Assignment:
Provide the count of lines below where "agent" occurs, with no other output.

Source data:
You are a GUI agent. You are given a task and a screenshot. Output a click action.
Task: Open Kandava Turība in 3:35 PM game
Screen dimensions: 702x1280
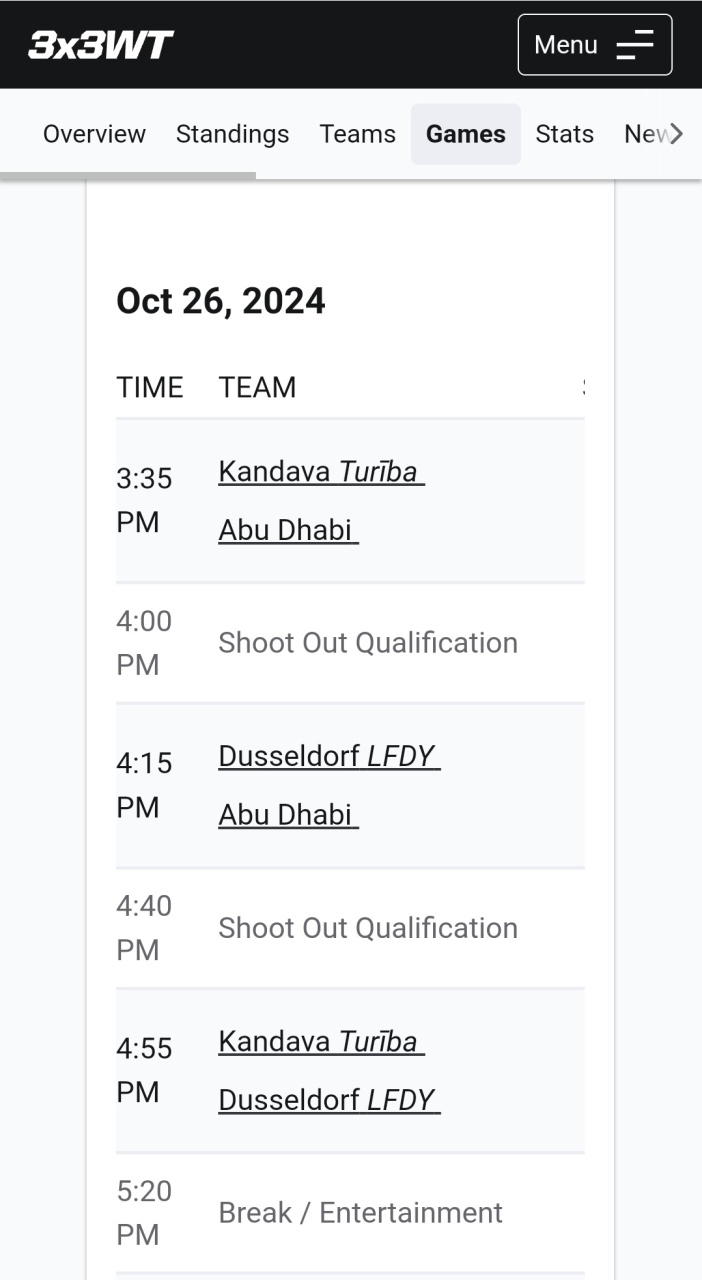pyautogui.click(x=321, y=471)
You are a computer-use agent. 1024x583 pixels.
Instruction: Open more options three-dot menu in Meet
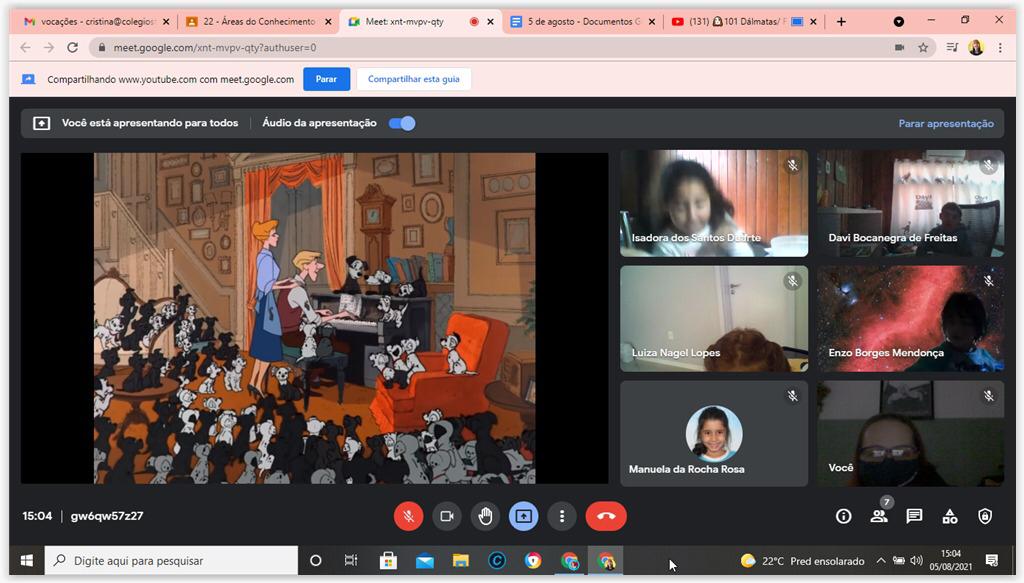coord(562,516)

Solution:
2